Getting older scares me. I would guess most people have a fear or two connected with aging. I asked a few friends about getting older and their responses varied about as much as their personalities. One friend feared being a burden to relatives because she has no children to care for her. Another friend worried about her financial situation and whether she had saved enough money to allow her to live comfortably in her retirement years. A third friend was worried about being unattractive and a fourth was concerned about the loss of possibility.
As I listened to these smart, articulate and intelligent women, I really took a long, close look at my fears. I share all the concerns above but I fear the loss of possibility the most. I believe if you don’t like something, make a change. Hate your job, go back to school. Husband is abusive, show him the door. Don’t like the weather in Iowa, move someplace warmer. You see my philosophy. Life is short, find ways to be happy. Possibility has always led me down the path of life. Recently, I have let my age stop me from thinking about what the future holds.
In our youth we are filled with the hopes and dreams “growing up” into adulthood. The experience of aging in our formative years is stimulated by our sense of broadening and expanding into self reliance. Youthful exuberance gives us an illusion of boundless and unlimited future. Does my future have a limit now? Is my shelf life shortened now that I am 50?

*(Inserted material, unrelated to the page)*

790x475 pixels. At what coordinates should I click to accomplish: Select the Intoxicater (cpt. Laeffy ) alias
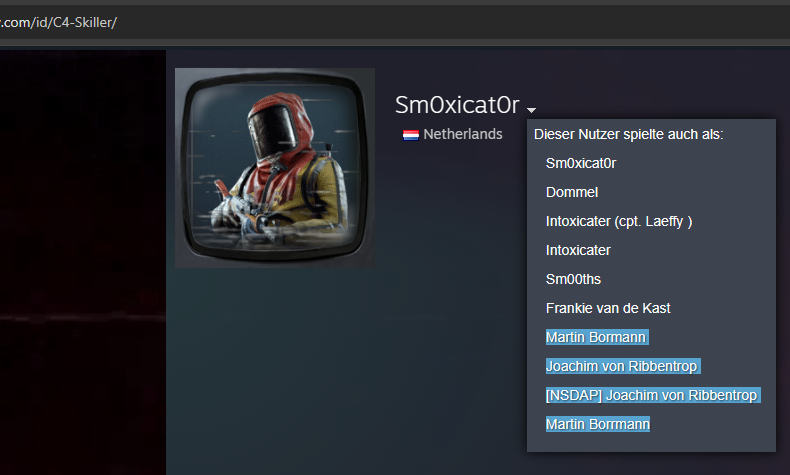tap(619, 221)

I mentioned to a co-worker that I was thinking about going back to college for my Master’s Degree after my girls were finished with high school. Her response was—“Why would you?” She followed up with “Won’t your retire soon?” I followed up with some comments about personal development and such. But she had me thinking. Aging comes with boundaries and obstacles that we did not have or recognize in our youth.

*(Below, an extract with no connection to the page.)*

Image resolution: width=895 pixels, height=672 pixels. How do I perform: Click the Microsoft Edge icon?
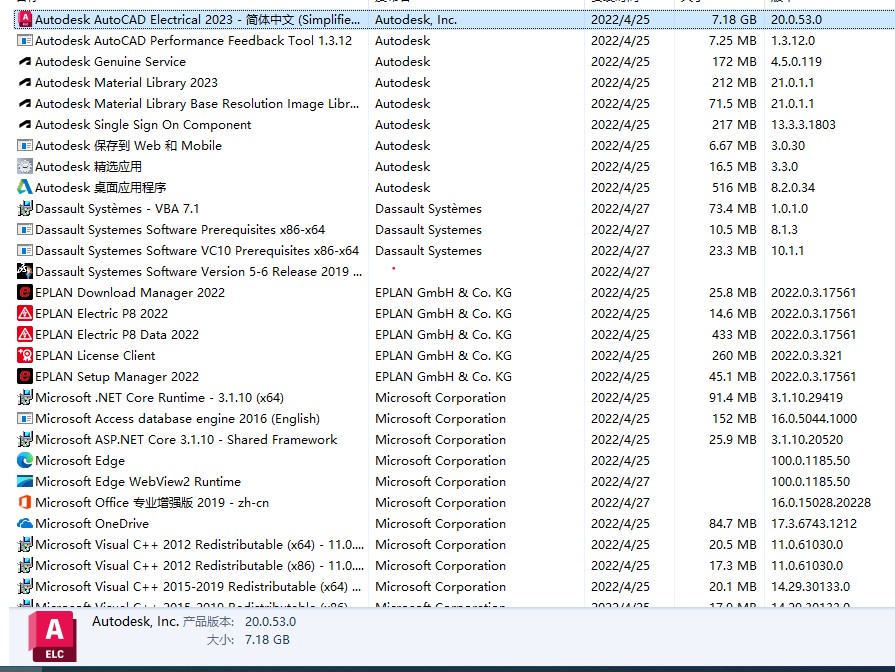25,460
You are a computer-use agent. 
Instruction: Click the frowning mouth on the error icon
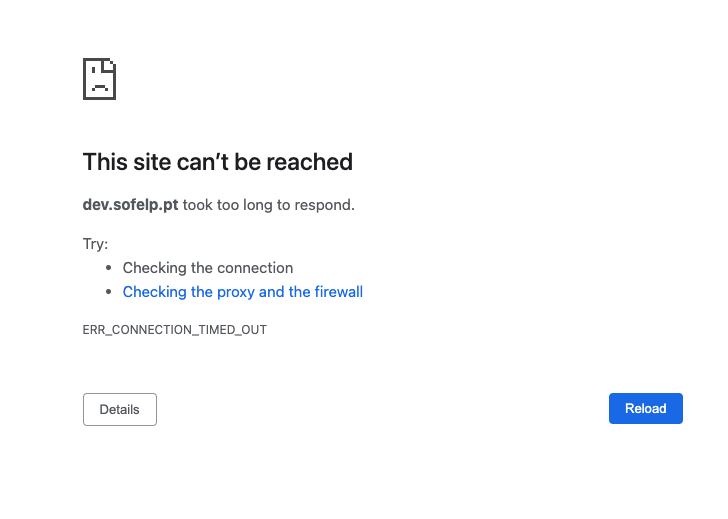click(99, 87)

Regardless of age, we all deal with the same impermanence of life. Your life can change and expand at any age. It can also end at any age with an unexpected accident or illness. Many famous, successful people have found satisfying careers in middle age. Joy Behar was a school teacher and launched her comedy career after the age of 40. Charles Darwin was 50 years old before he published On the Origin of the Species in 1859, the book that espoused the theory for which he best known today. Colonel Harland Sanders founded the Kentucky Fried Chicken company at age 65.
- Answer to my own question–“Yes, Barb, you can still can go back to college and finish your Master’s degree or learn to paint or run a marathon. The possibility is still alive as long as you are.”
- Write a monthly thank you to someone who has had a big impact on my life
- Spend an entire day completing random acts of kindness
Grant a wish from my mom’s bucket list
- Get real with money
Say no and mean it and feel no guilt
- Ask for help with no guilt or delay
Allow myself to be photographed more often
- Spend a weekend at the monastery
- Learn about other religions
- Join my church as a member
- Lose 20 pounds
- Belly Dancing Class
- Pole Dancing Class
- Body Cleanse and Detox
- Learn to Bartend
- Learn to Grill
- Take an Improv Class
- Rock Climbing
- Hot Air Ballooning
- Laser Tag
- Paint Ball
- Big Repairs on the house this year
Get a tattoo
- Have a reading by psychic
- Go to the rodeo
- Grape Stomping–yes like the time Lucy and Ethel made wine
- Tandem biking
- Compete in an event at the State Fair
- Drive a convertible
- Work for a flower shop and deliver flowers for a day
Write a blog
- Read a new book each week
- Read all the books that my book club selects
- Film Festival
- Music Festival
Get a passport–the plan to travel out of the country begins..
- Road Trip alone…Thelma and Louise with no Louise…
- Train Trip
- Stephen Colbert Show
Independent Bookstore Tour around the Midwest Facial Visit with a cosmetologist for a makeup makeover Join AARP Have a colonoscopy
The items that have been marked through are completed items.